Expression stuck on some severe point between twisted up with pain and wildly confused, Zachery finally does the wise thing of doing exactly as he's told.

"Not…" He begins to answer through gritted teeth and in a low volume to match, while shooting stunned looks between enemy and… presumably something else? He squints up at Claude, blurred vision from the impact doing him no favours. There is no satisfaction in his answer, even if it's not a straight one still: "Not the fucking man they're looking for, then."

He twitches as if momentarily fighting the urge to wrench an arm free in case of retaliation, before adding on the next beat, quickly, "Miller."

“Right then,” Nigel says, blinking as the men go running. He turns to peer through the back windows, returning to retrieve his teacup and taking a sip. With a heavy sigh, he looks down at his phone, which unfortunately has no alert from Reeves yet. It’s still working hours across the pond. She could be doing any manner of things for the DOE, he reasons, trying to save the world.

Widdershins sits, tail swishing, inside the tent. The Torchlight agents may get pounced if they stick their heads in too fast.

“Rains,” Claude says as he rolls off of Zachery, once more becoming fully invisible. “Claude Rains. You’ve just stuck your bloody foot in a very big pile’f shit, Miller.” There’s a rustling sound, pockets being emptied out. Crinkling paper. The smell of… citrus?

“Is that your tent?” Claude asks while chewing a mouthful of gum, watching the Torchlight inspectors approach it, then starts to double back. Zachery feels a grimy hand at the back of his collar as he’s dragged behind the partly-toppled fence to stay out of line of sight.

“We have three inspectors down.” Evans says as he takes a knee beside one of the groaning, injured men. “Send medical.” Evans then looks to Walker. “Go back inside, get the resident and secure him.

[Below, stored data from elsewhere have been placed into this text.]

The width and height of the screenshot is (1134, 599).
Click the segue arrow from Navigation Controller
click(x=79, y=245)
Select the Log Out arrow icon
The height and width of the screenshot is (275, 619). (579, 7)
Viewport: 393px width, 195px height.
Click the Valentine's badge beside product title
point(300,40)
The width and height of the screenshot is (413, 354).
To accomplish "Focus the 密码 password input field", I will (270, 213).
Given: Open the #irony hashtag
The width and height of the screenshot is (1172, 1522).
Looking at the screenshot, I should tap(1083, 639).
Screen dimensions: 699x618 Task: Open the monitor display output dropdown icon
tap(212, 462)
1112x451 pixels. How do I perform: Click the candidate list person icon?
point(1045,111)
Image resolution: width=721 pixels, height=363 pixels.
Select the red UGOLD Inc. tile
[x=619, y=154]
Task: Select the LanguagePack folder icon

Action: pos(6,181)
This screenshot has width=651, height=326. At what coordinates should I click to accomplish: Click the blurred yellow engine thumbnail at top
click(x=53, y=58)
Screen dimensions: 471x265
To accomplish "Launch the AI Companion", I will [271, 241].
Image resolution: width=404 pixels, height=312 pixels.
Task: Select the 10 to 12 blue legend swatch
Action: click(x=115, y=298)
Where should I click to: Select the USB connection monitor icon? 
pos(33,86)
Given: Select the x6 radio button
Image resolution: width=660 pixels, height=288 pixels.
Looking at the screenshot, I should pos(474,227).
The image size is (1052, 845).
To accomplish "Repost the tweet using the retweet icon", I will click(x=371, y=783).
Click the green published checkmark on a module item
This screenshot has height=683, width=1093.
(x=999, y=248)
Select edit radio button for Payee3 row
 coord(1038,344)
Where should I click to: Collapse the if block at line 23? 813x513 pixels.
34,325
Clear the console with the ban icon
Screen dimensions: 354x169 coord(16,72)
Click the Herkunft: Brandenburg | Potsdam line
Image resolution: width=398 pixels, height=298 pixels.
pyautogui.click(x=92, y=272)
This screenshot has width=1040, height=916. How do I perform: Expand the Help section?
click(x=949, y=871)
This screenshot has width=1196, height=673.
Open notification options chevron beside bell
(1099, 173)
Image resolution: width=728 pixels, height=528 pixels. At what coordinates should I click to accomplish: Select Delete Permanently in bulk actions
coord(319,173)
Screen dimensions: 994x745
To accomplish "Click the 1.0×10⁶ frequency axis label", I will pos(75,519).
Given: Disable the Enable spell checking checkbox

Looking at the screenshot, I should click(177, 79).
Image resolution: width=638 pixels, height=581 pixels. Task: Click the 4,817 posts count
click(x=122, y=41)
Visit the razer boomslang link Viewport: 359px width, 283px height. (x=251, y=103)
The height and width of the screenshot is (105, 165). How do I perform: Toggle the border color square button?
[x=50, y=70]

We want to lock this down.”

“I sure hope that ain’t your bloody house, either.” Claude whispers, and Zachery can see a depression in Ms. Loughty’s flowers in the shape of a middle-aged man’s ass.

Unseen, the phone lights up on Nigel’s table with Reeves quick reply:

OMW

A moment later, she steps out of the closet, disentangling herself from the coats and rubbing her nose to try to dissuade a sneeze. She’s dressed for work, in a dark suit and heels, her DOE badge still on. One hand holds her cell phone still, and she turns out of the hallway into the nook to stand beside Nigel, watching the men inspect the tent.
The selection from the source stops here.